Gold prices face a crossroads as the market waits for a new test

Song Anh |

Gold prices closed the week down as expectations of the Fed maintaining high interest rates overwhelmed safe-haven demand. The market is waiting for US inflation data to determine a new trend.

World gold prices closed the trading week in red as investors continued to assess the impact of tensions in the Middle East and the monetary policy outlook of the US Federal Reserve (Fed). Despite repeatedly recovering above the 4,100 USD/ounce mark, the precious metal has not yet created momentum to escape the prolonged fluctuation zone in recent weeks.

Closing the last trading session of the week, spot gold prices fell 0.5% to 4,108.45 USD/ounce. During the week, there were times when prices retreated below 4,080 USD/ounce before narrowing the decline.

It is noteworthy that tensions between the US and Iran no longer create a strong supportive effect on gold as in previous periods. Airstrikes and negotiations between the two sides continue to increase concerns about the risk of disruption of energy supply through the Strait of Hormuz. However, instead of boosting safe-haven demand, the market focuses more on the possibility that rising oil prices will push inflation up.

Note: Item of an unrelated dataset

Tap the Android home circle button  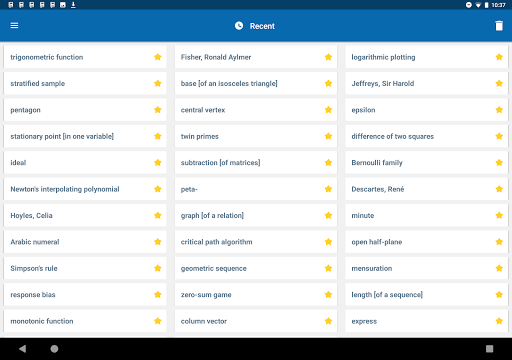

This makes expectations about the Fed's monetary policy continue to be a factor dominating the developments of gold. Minutes of the June meeting showed that some Fed members still left open the possibility of continuing to raise interest rates if inflationary pressure persists. Although the possibility of raising interest rates in the short term has decreased compared to the beginning of the week, the market still believes that the Fed will maintain tight monetary policy for a longer time.

Developments in the financial market also reflect the cautious sentiment of investors. Data from the US Commodity Futures Trading Commission (CFTC) shows that hedge funds and money managers continued to cut net buying positions for gold in the week ending July 7. Meanwhile, US government bond yields remained high and the USD has not weakened strongly enough to create momentum for a new rally of precious metals.

After a period of strong fluctuations from the end of February to now, gold prices are currently mainly fluctuating in the accumulation zone. Each recovery phase quickly faces profit-taking pressure, while deep declines also attract bottom-fishing buying power around the threshold of 4,000 USD/ounce. This development shows that the market is still waiting for a strong enough catalyst to establish a new trend.

In the short term, the focus of attention will shift to a series of important US economic data in the coming week, including the consumer price index (CPI), producer price index (PPI), retail sales and the number of initial jobless claims. These will be important bases for the market to assess inflation prospects and adjust expectations for the Fed's monetary policy.

If data shows that inflation continues to remain high, the possibility of the Fed holding interest rates higher for longer may put more pressure on gold prices. Conversely, if price pressure begins to cool down, expectations for monetary policy may change, opening up opportunities for precious metals to improve their recovery momentum after weeks of struggling trading.